А чтобы сделать приятное нунцию Рангони, Григорий Отрепьев поклялся в течение года после своего воцарения ввести католичество по всей Руси, а провославие отменить. Нунций сдержанно возликовал, хотя и понимал: изменение веры будет делом крайне тяжелым. Оно может принять очертания настоящей религиозной войны… Однако слышать о победе католичества в Московии было так сладко… Рангони со своей стороны пообещал сделать все возможное для помощи царевичу.
На другой день нунций принял от него в костёле, в присутствии многих знатных особ, клятву, что он (царевич Димитрий Иванович) всегда будет послушным сыном римского апостольского престола. Затем Рангони причастил его и миропомазал, а также принял исповедь.
Тут же воодушевленный нунций повез новообращенного к королю. Тот официально, в присутствии придворных, признал его царевичем, достойным добиваться трона своего отца и низложения худородного Годунова. Король даже назначил царевичу ежегодное содержание в сорок тысяч злотых. Впрочем, помогать ему войском он не хотел, опасаясь больших осложнений в случае неудачи. А неудачами такого рода могли быть враждебные действия Швеции, с которой у короля Сигизмунда давно велись династические, территориальные и военные споры.
Мимоходом пан Мнишек пожаловался нунцию Рангони на свою непокорную дочь, капризы которой не благоприятствовали намеченным действиям по внедрению среди населения Московии католичества.
– Ей, видите ли, не нравятся манеры Димитрия и его некрасивое лицо в сравнении с… черти бы его взяли… с паном Огинским. За него она хоть сейчас вышла бы замуж. А за будущего царя не желает, безумная девчонка! Помогите, уговорите ее прекратить сопротивление, святой отец. Ну, не лупить же мне свою дочь вожжами, как немытую холопку…

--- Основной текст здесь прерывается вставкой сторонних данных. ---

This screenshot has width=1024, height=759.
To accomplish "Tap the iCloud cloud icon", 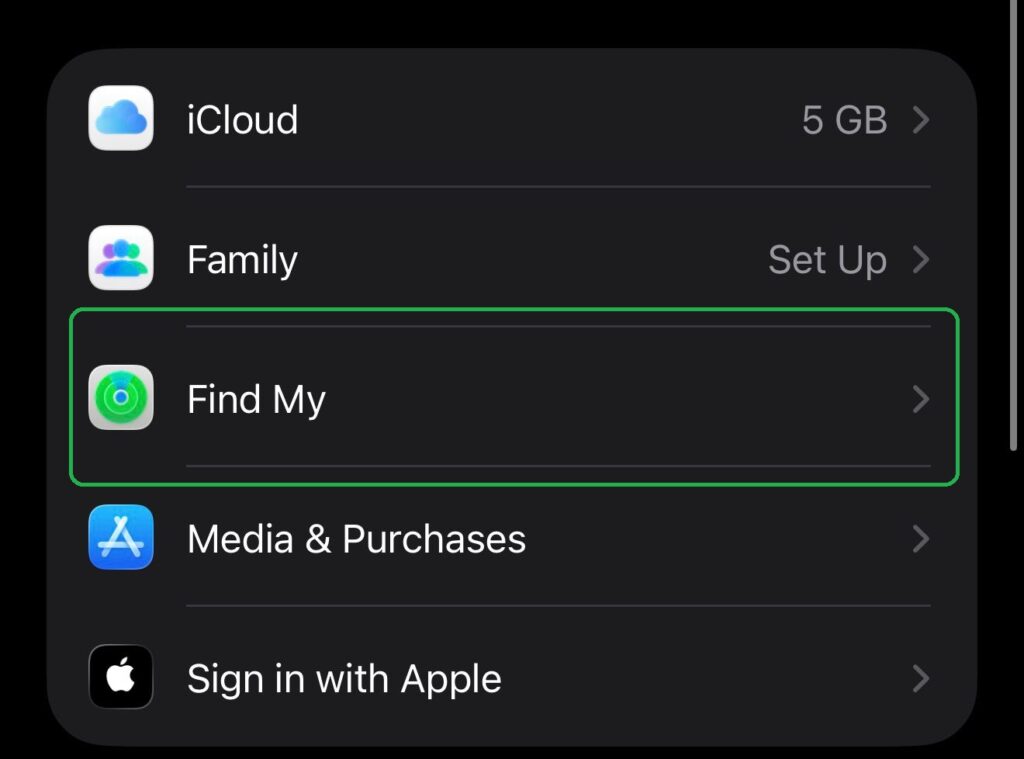I will tap(121, 119).
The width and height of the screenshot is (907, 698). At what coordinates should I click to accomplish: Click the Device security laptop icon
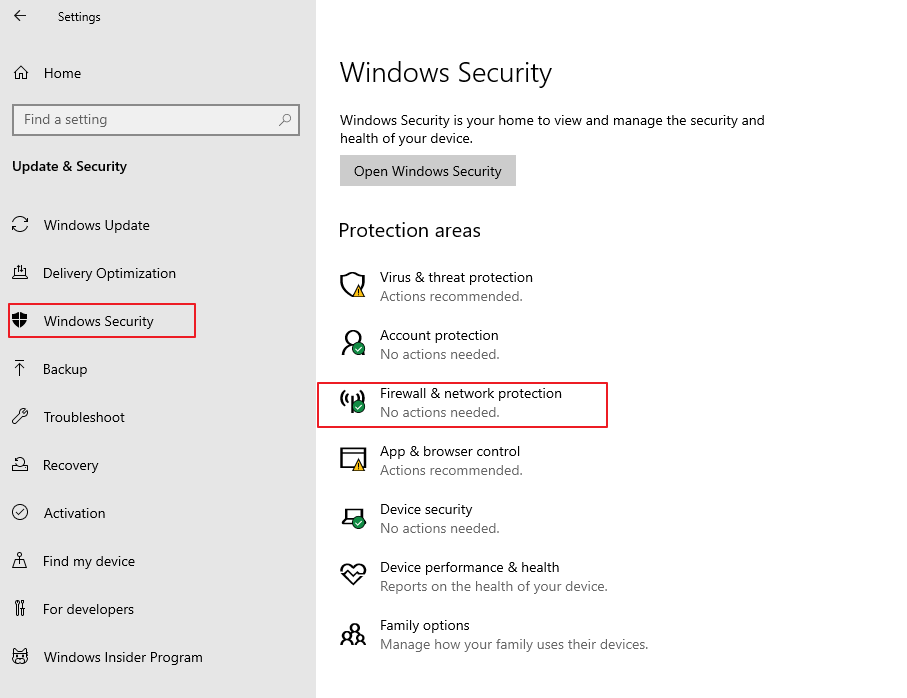[x=353, y=518]
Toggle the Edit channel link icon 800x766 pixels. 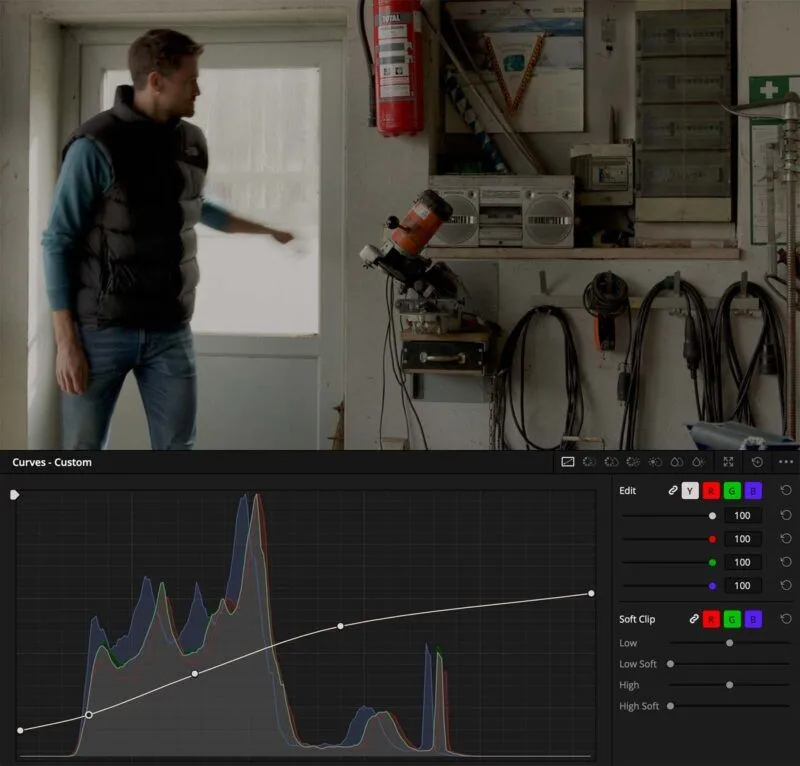click(x=673, y=491)
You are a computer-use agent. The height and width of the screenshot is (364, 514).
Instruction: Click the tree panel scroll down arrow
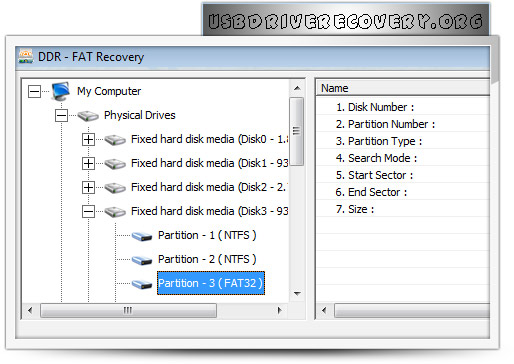[297, 294]
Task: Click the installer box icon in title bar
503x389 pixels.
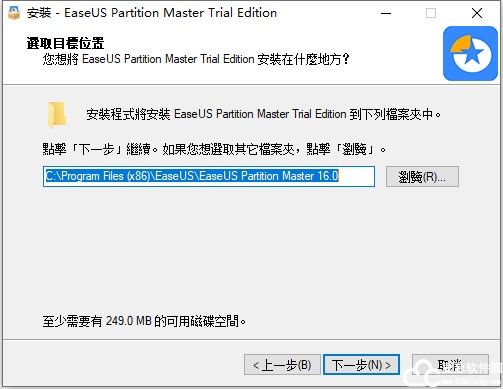Action: [x=14, y=13]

Смуглое, с орлиным носом и черными пристальными глазами лицо нунция сурово нахмурилось.
– Пусть ваша дочь, мессер Мнишек, приедет в мою скромную обитель сегодня вечером. Я буду иметь с нею душеспасительную беседу и надеюсь ее уговорить.
Марину Мнишек привезли в резиденцию Рангони, находившуюся рядом с главным собором Кракова.
Нунций встретил дочь сандомирского воеводы благожелательно и даже с льстивой улыбкой, какая невольно возникает у мужчин при общении с красавицей.
Поначалу опытный пастырь душ доходчиво и откровенно, имея дело с очень неглупой девушкой, объяснял ей множественные выгоды брака с царевичем Димитрием. Затем он обратился к ее сердцу католички, которое должно пожертвовать своими привязанностями ради торжества церкви.
Но Марина упорствовала. Она твердо заявила о своем нежелании испортить себе жизнь ради политических интриг.
– Я знатная панна, а не какая-нибудь мещанка из предместья, – заявила красавица и, вскинув голову, посмотрела на свое отражение в большом венецианском зеркале.
Дрова в камине догорали, отбрасывая красноватые блики на белую стену с черным распятием. Вдоль стен протянулись резные, крытые бархатом деревянные скамьи. На столике в большом канделябре стояли семь зажженных свечей. Неподвижные язычки пламени внезапно заколебались, будто на них из темного угла повеяло холодом и сыростью (так показалось Марине). Девушка вздрогнула.
– Значит, ты, дочь моя, не желаешь внимать уговорам своего почтенного отца, пожеланиям Его Величества короля и моим пастырским увещеваниям… – подытожил Рангони окончание своих аргументов в пользу ее брака с царевичем.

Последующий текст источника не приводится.